TESTO DA ANALIZZARE:
━━━

Adesso per Cleopatràs l’aspide è la siringa di un’overdose

In questa e nelle altre due foto che illustrano l'articolo Anna Della Rosa in tre momenti dell'allestimento di «Cleopatràs» di Testori  che ha aperto la stagione dello Storchi per la regia di Valter Malosti (tutte le foto sono di Tommaso Le Pera)

In questa e nelle altre due foto che illustrano l’articolo Anna Della Rosa in tre momenti
dell’allestimento di «Cleopatràs» di Testori che ha aperto la stagione dello Storchi per la regia di Valter Malosti
(tutte le foto sono di Tommaso Le Pera)

MODENA – «Che me se porti almen / dall’obitorio / dell’Erba e dell’Incino, / ecco, / un zuffetto / dei nigri, tutti rizzuti / e untati de gel / cavelli suoi o cavellàs! / Et uno anca del boschetto / ovver stormentissima / foresta de castagni / ch’el gh’aveva, / qui, / in del suo divino puberàs! / Prima, / a coté del mio nasàs / io vo’ portarli / per sentir ammò il parfumo / de tutte le colonie / e coloniàs / ch’era solito mettàs / e, in un con quelle, / el savor / del battagliesco suo sudor / e quello / tutto de spighe et oro / dell’ultime gotte / del di lui pissar».
È un passo di «Cleopatràs», lo straordinario monologo di Giovanni Testori tornato in scena, ad aprire la stagione dello Storchi, per la regia di Valter Malosti, il nuovo direttore di Emilia Romagna Teatro. E anche perché collocato in posizione fortemente icastica, all’inizio del testo (e perché, dunque, svolge la funzione di una sorta di prologo o di annuncio), risulta particolarmente emblematico in rapporto ai contenuti e alle modalità espressive qui messi in campo.
«Cleopatràs», come sappiamo, è – precedendo «Erodiàs» e «Mater Strangosciàs», dedicati rispettivamente a Erodiade e alla Madonna – il primo dei «Tre lai» di Testori: ovvero dei monologhi, appunto, che costituiscono indubbiamente l’autentico testamento dell’autore lombardo. E in essi, scritti da Testori nella sua stanza d’ospedale, durante gli ultimi giorni di vita, la poesia – come accade ne «La tempesta» shakespeariana – nasce proprio dal fatto che sta per spegnersi.
«Come fatigo mo’ / a far la rima! / Anch’essa lei la povesia / mo’ mo’ in me / se smorza». Questa la conseguente battuta decisiva di «Cleopatràs». E risulta dichiarato, quindi, l’identificarsi di Testori con l’infelice regina d’Egitto. Mentre l’ossimoro così esibito (la poesia che nasce nel momento in cui muore) si traduce anche nel sentimento e nell’atteggiamento che distinguono Testori rispetto a Prospero e, quindi, ne connotano potentemente la scrittura: una disperata allegria e un’orgogliosa – e addirittura eroica – autoironia.

━━━

CONTENUTO DEL DATASET:
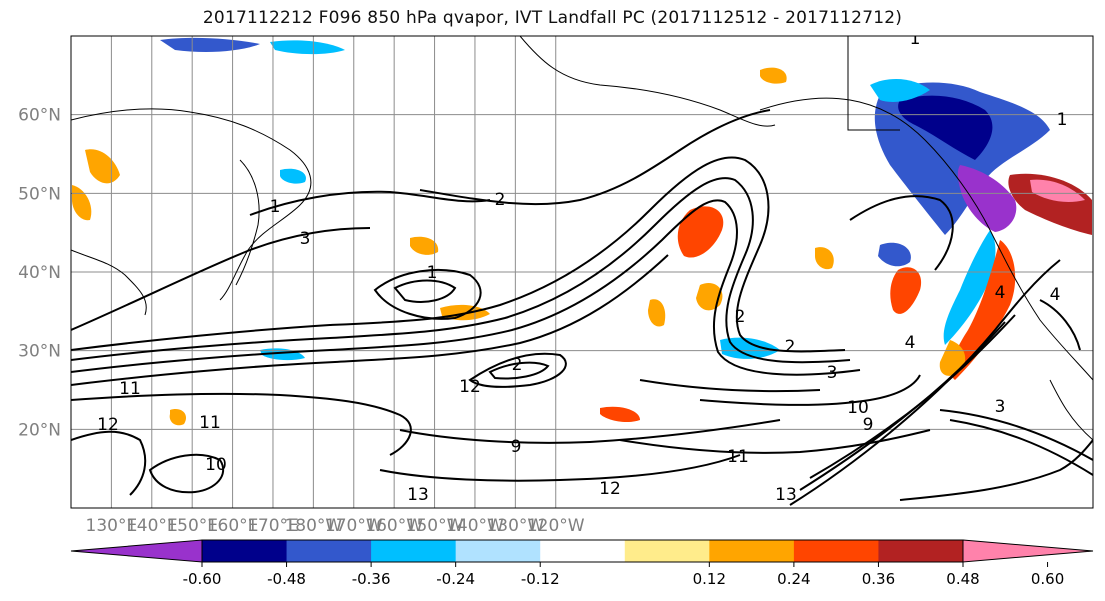 This screenshot has width=1105, height=601. What do you see at coordinates (710, 579) in the screenshot?
I see `colorbar-tick-label: 0.12` at bounding box center [710, 579].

━━━

ATTIVITÀ DA SVOLGERE:
[a] Duplica il brano della recensione su «Cleopatràs» compreso tra "Adesso per Cleopatràs" e "Malosti (tutte le foto sono di Tommaso Le Pera)", estremi inclusi.
[b] Secondo la recensione su «Cleopatràs», chi è il nuovo direttore di Emilia Romagna Teatro?
[c] Stabilisci se ciascuna affermazione concorda con la recensione su «Cleopatràs», rispondendo sì o no e citando le parole decisive del testo: (i) «Cleopatràs» è il primo dei «Tre lai» di Testori; (ii) Testori scrisse i monologhi nella sua casa; (iii) «Erodiàs» è dedicato alla Madonna.

RISPOSTE NUMERATE:
[a]
Adesso per Cleopatràs l’aspide è la siringa di un’overdose

In questa e nelle altre due foto che illustrano l'articolo Anna Della Rosa in tre momenti dell'allestimento di «Cleopatràs» di Testori  che ha aperto la stagione dello Storchi per la regia di Valter Malosti (tutte le foto sono di Tommaso Le Pera)

[b] Valter Malosti.

[c]
(i) Sì: "il primo dei «Tre lai» di Testori".
(ii) No: "scritti da Testori nella sua stanza d’ospedale".
(iii) No: "dedicati rispettivamente a Erodiade e alla Madonna".